— Your task —
An exact, complete copy of the data that follows is needed.

— Information —
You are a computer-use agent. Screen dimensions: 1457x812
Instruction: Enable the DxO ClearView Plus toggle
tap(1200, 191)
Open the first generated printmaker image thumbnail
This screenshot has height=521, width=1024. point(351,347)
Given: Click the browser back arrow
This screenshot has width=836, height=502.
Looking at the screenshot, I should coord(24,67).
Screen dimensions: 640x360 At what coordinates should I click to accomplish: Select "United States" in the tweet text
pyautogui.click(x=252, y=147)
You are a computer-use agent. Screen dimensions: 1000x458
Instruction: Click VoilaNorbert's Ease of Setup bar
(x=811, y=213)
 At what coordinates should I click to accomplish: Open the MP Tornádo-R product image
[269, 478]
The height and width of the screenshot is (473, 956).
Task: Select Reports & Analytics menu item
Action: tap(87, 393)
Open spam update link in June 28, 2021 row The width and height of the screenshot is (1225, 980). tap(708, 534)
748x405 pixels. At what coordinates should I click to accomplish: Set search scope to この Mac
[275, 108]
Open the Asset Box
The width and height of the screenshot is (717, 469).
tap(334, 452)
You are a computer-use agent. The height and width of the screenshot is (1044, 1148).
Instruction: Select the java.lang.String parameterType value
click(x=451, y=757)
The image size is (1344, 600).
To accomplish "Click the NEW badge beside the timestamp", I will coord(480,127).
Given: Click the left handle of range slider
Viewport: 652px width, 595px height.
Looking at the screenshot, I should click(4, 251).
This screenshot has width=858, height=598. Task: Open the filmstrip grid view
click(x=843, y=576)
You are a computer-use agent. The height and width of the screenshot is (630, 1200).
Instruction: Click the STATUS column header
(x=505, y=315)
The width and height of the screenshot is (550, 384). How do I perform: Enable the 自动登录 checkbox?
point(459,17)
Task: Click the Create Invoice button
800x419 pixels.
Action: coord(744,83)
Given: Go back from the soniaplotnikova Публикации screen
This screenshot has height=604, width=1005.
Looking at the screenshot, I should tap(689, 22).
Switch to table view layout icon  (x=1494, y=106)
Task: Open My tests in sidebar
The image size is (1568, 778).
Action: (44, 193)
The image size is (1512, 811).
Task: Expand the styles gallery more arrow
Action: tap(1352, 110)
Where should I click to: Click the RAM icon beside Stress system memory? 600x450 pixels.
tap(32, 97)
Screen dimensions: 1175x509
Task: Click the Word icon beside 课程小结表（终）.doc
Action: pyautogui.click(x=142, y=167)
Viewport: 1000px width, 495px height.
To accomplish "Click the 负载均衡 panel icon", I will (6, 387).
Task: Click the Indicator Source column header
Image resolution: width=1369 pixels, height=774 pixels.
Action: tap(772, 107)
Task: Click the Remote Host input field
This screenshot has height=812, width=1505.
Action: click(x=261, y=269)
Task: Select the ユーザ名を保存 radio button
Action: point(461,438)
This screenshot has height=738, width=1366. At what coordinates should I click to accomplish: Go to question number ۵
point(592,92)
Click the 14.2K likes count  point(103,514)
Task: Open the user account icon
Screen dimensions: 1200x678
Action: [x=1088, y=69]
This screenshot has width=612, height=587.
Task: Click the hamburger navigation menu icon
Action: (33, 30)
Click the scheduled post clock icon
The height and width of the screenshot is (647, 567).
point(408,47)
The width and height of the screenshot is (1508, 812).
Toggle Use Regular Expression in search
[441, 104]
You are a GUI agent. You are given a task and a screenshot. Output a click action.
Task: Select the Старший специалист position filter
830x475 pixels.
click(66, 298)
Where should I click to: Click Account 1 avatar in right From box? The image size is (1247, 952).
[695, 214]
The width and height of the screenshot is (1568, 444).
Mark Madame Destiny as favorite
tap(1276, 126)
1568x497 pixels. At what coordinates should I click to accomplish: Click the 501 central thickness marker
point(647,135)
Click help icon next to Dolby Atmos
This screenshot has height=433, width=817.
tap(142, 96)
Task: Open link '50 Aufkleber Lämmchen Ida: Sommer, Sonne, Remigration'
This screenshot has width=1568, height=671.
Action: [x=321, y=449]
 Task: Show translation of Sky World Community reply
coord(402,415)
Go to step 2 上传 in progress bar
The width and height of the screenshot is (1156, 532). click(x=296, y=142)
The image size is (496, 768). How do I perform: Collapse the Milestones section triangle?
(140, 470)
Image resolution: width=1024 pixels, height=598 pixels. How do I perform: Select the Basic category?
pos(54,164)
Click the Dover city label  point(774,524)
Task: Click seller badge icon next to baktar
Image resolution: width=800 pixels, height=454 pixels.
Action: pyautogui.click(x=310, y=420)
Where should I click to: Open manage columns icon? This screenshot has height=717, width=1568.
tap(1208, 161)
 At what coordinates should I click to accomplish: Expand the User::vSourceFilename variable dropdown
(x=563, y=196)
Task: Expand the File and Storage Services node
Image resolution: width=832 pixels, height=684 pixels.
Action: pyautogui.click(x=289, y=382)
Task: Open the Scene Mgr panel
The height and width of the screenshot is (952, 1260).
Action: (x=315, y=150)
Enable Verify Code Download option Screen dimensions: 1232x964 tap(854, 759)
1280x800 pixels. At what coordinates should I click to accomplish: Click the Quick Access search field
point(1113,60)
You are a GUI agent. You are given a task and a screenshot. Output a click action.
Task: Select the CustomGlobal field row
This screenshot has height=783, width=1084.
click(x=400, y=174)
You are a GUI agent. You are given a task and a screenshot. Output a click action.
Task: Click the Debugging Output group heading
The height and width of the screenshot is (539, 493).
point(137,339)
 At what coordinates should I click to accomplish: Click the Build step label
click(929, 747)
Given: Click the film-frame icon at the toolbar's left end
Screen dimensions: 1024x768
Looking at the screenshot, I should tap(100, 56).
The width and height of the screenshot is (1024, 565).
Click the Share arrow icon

— Reply —
You are a computer-use agent. Screen dimensions: 1457x812
Instruction: Enable the DxO ClearView Plus toggle
tap(1200, 191)
Open the first generated printmaker image thumbnail
This screenshot has height=521, width=1024. point(351,347)
Given: Click the browser back arrow
This screenshot has width=836, height=502.
Looking at the screenshot, I should coord(24,67).
Screen dimensions: 640x360 At what coordinates should I click to accomplish: Select "United States" in the tweet text
pyautogui.click(x=252, y=147)
You are a computer-use agent. Screen dimensions: 1000x458
Instruction: Click VoilaNorbert's Ease of Setup bar
(x=811, y=213)
 At what coordinates should I click to accomplish: Open the MP Tornádo-R product image
[269, 478]
The height and width of the screenshot is (473, 956).
Task: Select Reports & Analytics menu item
Action: tap(87, 393)
Open spam update link in June 28, 2021 row The width and height of the screenshot is (1225, 980). tap(708, 534)
748x405 pixels. At what coordinates should I click to accomplish: Set search scope to この Mac
[275, 108]
Open the Asset Box
The width and height of the screenshot is (717, 469).
tap(334, 452)
You are a computer-use agent. The height and width of the screenshot is (1044, 1148).
Instruction: Select the java.lang.String parameterType value
click(x=451, y=757)
The image size is (1344, 600).
To accomplish "Click the NEW badge beside the timestamp", I will coord(480,127).
Given: Click the left handle of range slider
Viewport: 652px width, 595px height.
Looking at the screenshot, I should click(4, 251).
This screenshot has width=858, height=598. Task: Open the filmstrip grid view
click(x=843, y=576)
You are a computer-use agent. The height and width of the screenshot is (630, 1200).
Instruction: Click the STATUS column header
(x=505, y=315)
The width and height of the screenshot is (550, 384). How do I perform: Enable the 自动登录 checkbox?
point(459,17)
Task: Click the Create Invoice button
800x419 pixels.
Action: coord(744,83)
Given: Go back from the soniaplotnikova Публикации screen
This screenshot has height=604, width=1005.
Looking at the screenshot, I should tap(689, 22).
Switch to table view layout icon  (x=1494, y=106)
Task: Open My tests in sidebar
The image size is (1568, 778).
Action: (44, 193)
The image size is (1512, 811).
Task: Expand the styles gallery more arrow
Action: tap(1352, 110)
Where should I click to: Click the RAM icon beside Stress system memory? 600x450 pixels.
tap(32, 97)
Screen dimensions: 1175x509
Task: Click the Word icon beside 课程小结表（终）.doc
Action: pyautogui.click(x=142, y=167)
Viewport: 1000px width, 495px height.
To accomplish "Click the 负载均衡 panel icon", I will (6, 387).
Task: Click the Indicator Source column header
Image resolution: width=1369 pixels, height=774 pixels.
Action: tap(772, 107)
Task: Click the Remote Host input field
This screenshot has height=812, width=1505.
Action: click(x=261, y=269)
Task: Select the ユーザ名を保存 radio button
Action: point(461,438)
This screenshot has height=738, width=1366. At what coordinates should I click to accomplish: Go to question number ۵
point(592,92)
Click the 14.2K likes count  point(103,514)
Task: Open the user account icon
Screen dimensions: 1200x678
Action: [x=1088, y=69]
This screenshot has width=612, height=587.
Task: Click the hamburger navigation menu icon
Action: (33, 30)
Click the scheduled post clock icon
The height and width of the screenshot is (647, 567).
point(408,47)
The width and height of the screenshot is (1508, 812).
Toggle Use Regular Expression in search
[441, 104]
You are a GUI agent. You are given a task and a screenshot. Output a click action.
Task: Select the Старший специалист position filter
830x475 pixels.
click(66, 298)
Where should I click to: Click Account 1 avatar in right From box? The image size is (1247, 952).
[695, 214]
The width and height of the screenshot is (1568, 444).
Mark Madame Destiny as favorite
tap(1276, 126)
1568x497 pixels. At what coordinates should I click to accomplish: Click the 501 central thickness marker
point(647,135)
Click help icon next to Dolby Atmos
This screenshot has height=433, width=817.
tap(142, 96)
Task: Open link '50 Aufkleber Lämmchen Ida: Sommer, Sonne, Remigration'
This screenshot has width=1568, height=671.
Action: [x=321, y=449]
 Task: Show translation of Sky World Community reply
coord(402,415)
Go to step 2 上传 in progress bar
The width and height of the screenshot is (1156, 532). click(x=296, y=142)
The image size is (496, 768). How do I perform: Collapse the Milestones section triangle?
(140, 470)
Image resolution: width=1024 pixels, height=598 pixels. How do I perform: Select the Basic category?
pos(54,164)
Click the Dover city label  point(774,524)
Task: Click seller badge icon next to baktar
Image resolution: width=800 pixels, height=454 pixels.
Action: pyautogui.click(x=310, y=420)
Where should I click to: Open manage columns icon? This screenshot has height=717, width=1568.
tap(1208, 161)
 At what coordinates should I click to accomplish: Expand the User::vSourceFilename variable dropdown
(x=563, y=196)
Task: Expand the File and Storage Services node
Image resolution: width=832 pixels, height=684 pixels.
Action: pyautogui.click(x=289, y=382)
Task: Open the Scene Mgr panel
The height and width of the screenshot is (952, 1260).
Action: (x=315, y=150)
Enable Verify Code Download option Screen dimensions: 1232x964 tap(854, 759)
1280x800 pixels. At what coordinates should I click to accomplish: Click the Quick Access search field
point(1113,60)
You are a GUI agent. You are given a task and a screenshot. Output a click action.
Task: Select the CustomGlobal field row
This screenshot has height=783, width=1084.
click(x=400, y=174)
You are a GUI agent. You are given a task and a screenshot. Output a click action.
Task: Click the Debugging Output group heading
The height and width of the screenshot is (539, 493).
point(137,339)
 At what coordinates should I click to accomplish: Click the Build step label
click(929, 747)
Given: Click the film-frame icon at the toolbar's left end
Screen dimensions: 1024x768
Looking at the screenshot, I should tap(100, 56).
The width and height of the screenshot is (1024, 565).
Click the Share arrow icon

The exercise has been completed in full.